Margaret Coel took an interesting turn with her latest book set on the Arapaho Wind River Reservation. Rather than going to Native American legends or mythology for her story, The Girl with Braided Hair is very much a part of the recent history of Native Americans.
The book is written in parallel times. Starting in 1973, shortly after the incident at Wounded Knee, the reader is introduced to Liz Plenty Horses, a young mother who has been on the fringes of the American Indian Movement. She is suspected of being a snitch and is on the run. Coel moves the reader with ease to 2007 when a skeleton is discovered on the Wind River Reservation. Vicky and Father John are determined to find out who the dead woman was and to bring her killer to justice. While investigating, they open some old wounds from an ugly time in our not so distant past.

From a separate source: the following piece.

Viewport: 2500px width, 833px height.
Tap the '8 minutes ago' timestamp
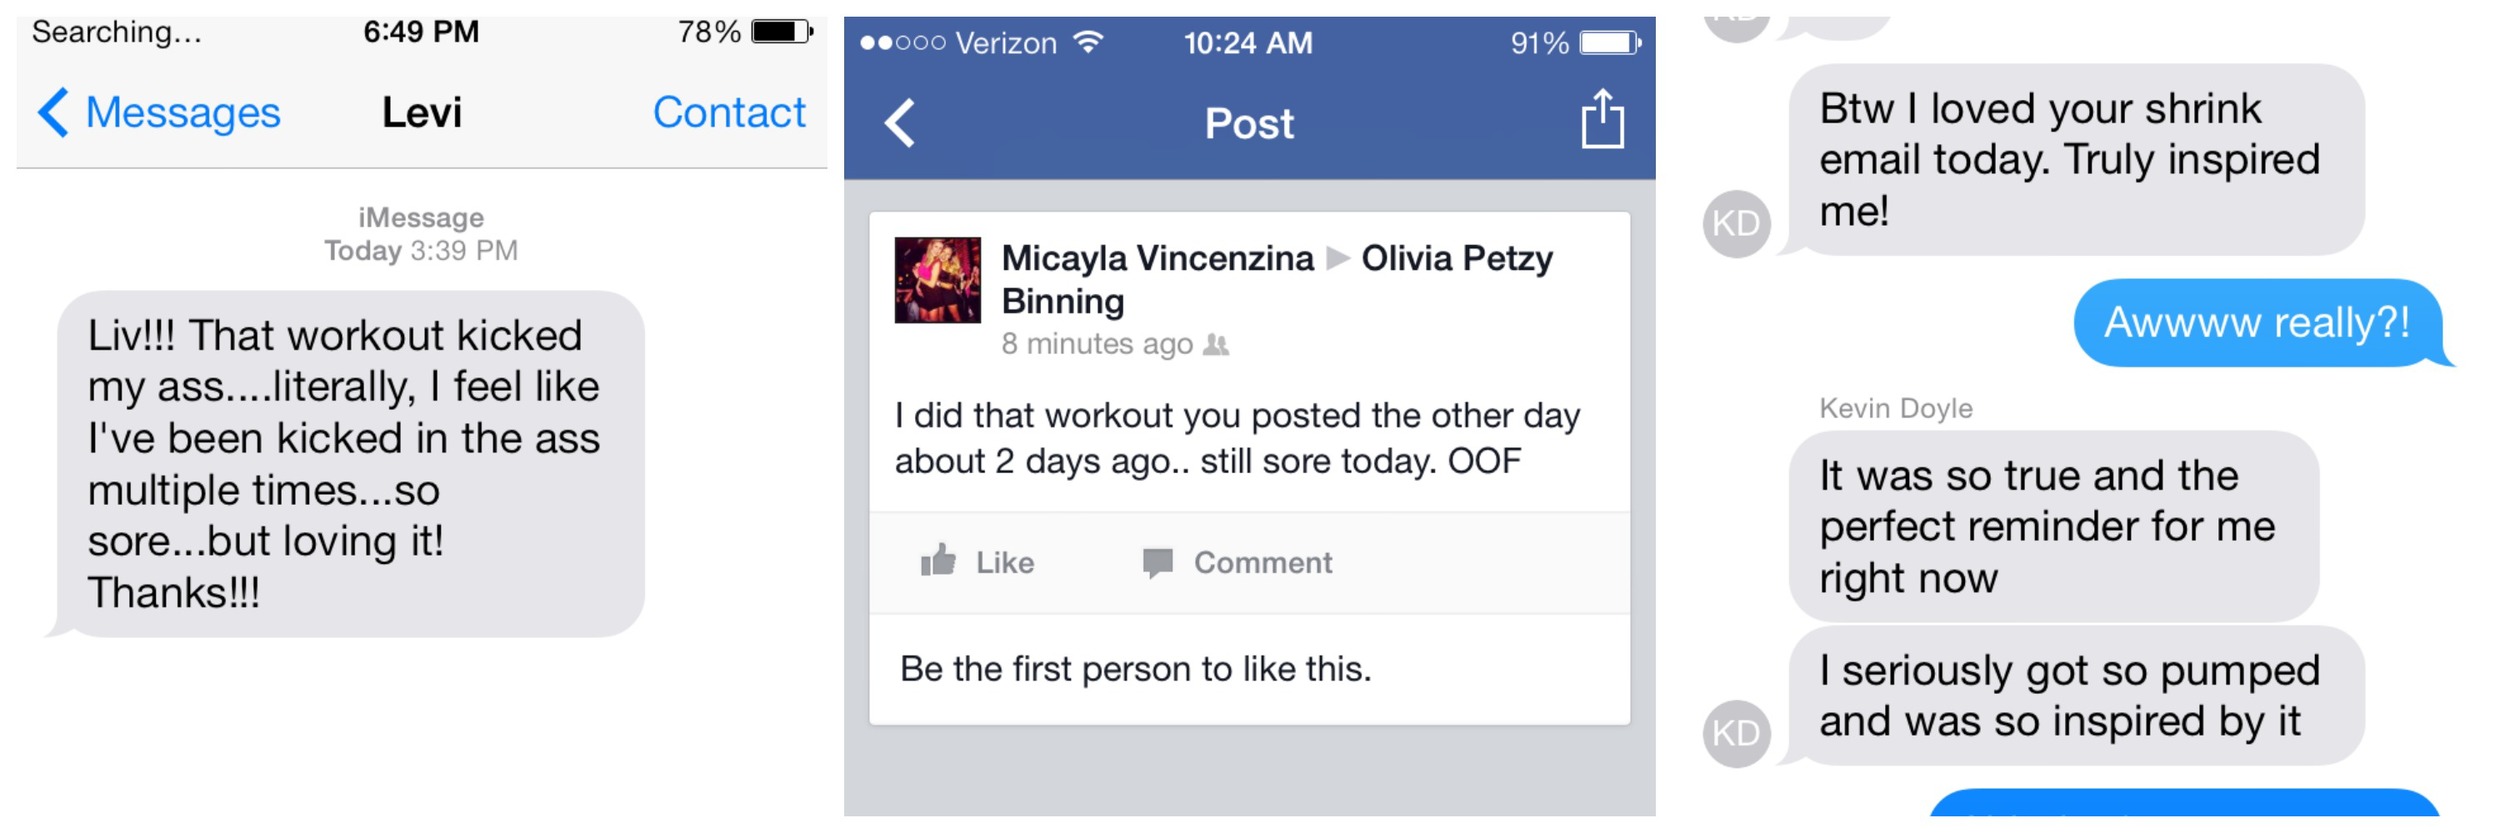coord(1097,344)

What sets this book apart from many of the books set in Indian Country, is that it reminds the reader of the continuing struggles of modern day Native American people in our country. While today's readers can only read about the Indian Wars of the 1800's and about the struggles with the westward moving white settlers, The Girl with Braided Hair is set against tragic events in the not too distant past that many readers will remember. This book reminds readers that while the incidents at Pine Ridge and Wounded Knee are over, the struggles of our Native American Peoples that precipitated the incidents are not.
Coel lets readers, through the various characters, see both sides of the struggles that occurred in the 1970's. While the media focus was on the Native Americans supporting the AIM, many of the peoples did not and many more, as several characters in thus book, were caught between the two groups. All of this makes for fascinating reading.
While The Girl with Braided Hair is quite an enjoyable mystery, it is much more. Coel has used her many talents to remind readers of painful era in our history from many perspectives.